* **EXCERPTED TEXT**:
+++
In this case type is float * so the code is:

  float **p;
  
  p = malloc(m * sizeof *p);
 

Note there are two stars not one.

This is the same principle applied twice

As so often in programming all we have done here is to apply the same principle twice:

• A float is a data type, so to get a dynamic array of floats we write:

  	float *p;
  	p = malloc(n * sizeof *p);
        

• A float * is a data type, so to get a dynamic array of float *s we write:

    float **p;
    
    p = malloc(m * sizeof *p);
   
  

The following example is our final code. It declares a pointer that points to the address of a float and then uses it to dynamically allocate an array of pointers. Afterwards it then "reallocates" the memory using realloc(). For variety we make each successive allocations one element longer than the previous one.

#include <stdlib.h>

int main() {
  int m, n;
  float **p = NULL; // This will become the array of pointers

  printf("How many vectors?\n");
  scanf("%d", &m);

  p = xmalloc(m * sizeof *p); // Allocate the array of pointers

   printf("Size of each vector?\n");
  scanf("%d", &n);    // Find the row size

  for (int i = 0; i < m; ++i)
    p[i] = xmalloc(n * sizeof *p[i]); // Allocate rows

  p[0][1] = 3.14159;
  // Use p for something 

  printf("New size of first vector?\n");
  scanf("%d", &n);

  // For variety we are making the vectors different sizes
  for (int i = 0; i < m; ++i)
    p[i] = realloc(p[i], (n+i) * sizeof *p[i]);

  // Do something else

  return 0;
}

Step through this code

Freeing the array: allocating and freeing data often has a required order

In this example there was no need to explicitly free the memory as it is freed when the program finished, at the return from main(). Had we needed to free it we would have used the following code:

  for (int i = 0; i < m; ++i)
    free(p[i]);
  free(p);

This code is quite careful in the order it carries out allocations and calls to free(): it frees the unwanted rows first and then frees of the array of pointers. This is quite a common occurrence:

Calls to malloc() and free() are frequently in the reverse order.

Compare the above code's memory map with that of a true two-dimensional array.

Differences from true multi-dimensional arrays

We saw in the previous lecture that a true two-dimensional MxN array was one continuous block of M*N values accessed from a single memory address. This pseudo-array is a little more complicated: we have a single pointer pointing to an array of 3 pointers each pointing to a separate block of floats with each block a different length.
+++
* **RECORDS SUPPLIED**:
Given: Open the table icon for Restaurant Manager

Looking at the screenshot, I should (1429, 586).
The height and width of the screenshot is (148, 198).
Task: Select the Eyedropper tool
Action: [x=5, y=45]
+++
* **ACTIONS TO TAKE**:
1: Answer these questions from the text about dynamic arrays of pointers in C:
(a) How many stars does the declaration of p have when the element type is float *?
(b) In the final code, how much longer is each successive allocation than the previous one?
(c) When the memory is freed, what is freed before the array of pointers?
2: Continue the text about dynamic arrays of pointers in C from where it stops.
The lines have no connection to the text about dynamic arrays of pointers in C.

* **REPLIES**:
1:
(a) Two.
(b) One element longer.
(c) The unwanted rows.

2:
As we stated earlier, the good news is that we can access them both via the same x[j][k] notation but that does not mean they are the same thing.

A true two-dimensional MxN array is one continuous block of M*N values accessed from a single memory address. A two-dimensional pseudo-array has a separate block of data for vector, accessed via pointers.

Passing them to functions

Because two dimensional true arrays and pseudo arrays are different things it's not possible to write a single function that can accept either. The prototypes for functions accepting these are:

// Function accepting a true two-dimensional array
void matfun(int n, int m, float ar[][m]);

// Function accepting a two-dimensional pseudo-array
void pseudofun(int n, int m, float **pseudo);

Here we have implicitly assumed the rows of our pseudo-array are all of the same length so we were able to pass just two numbers, m and n, to enable our function to loop over it. But what if all the rows were of different lenghts?

The real work is in keeping track

No high-level functions

Much like in our discussions of ordinary, declared arrays the system does not provide anything in the way of high-level functions to help us keep track of memory:

• There is no standard way of getting a list of what allocations have been made.
• There is no standard way of finding out the size of any individual allocation.
• There is no standard way of knowing if an address is that of a declared or dynamically allocated array.

The three functions malloc(), realloc() and free() are therefore very simple to use and in one sense there is nothing more to know about them. In practice the real work is in keeping track of how many chucks of memory we have allocated and how long they are. There are a number of methods of doing this, some of which we will meet in later lectures.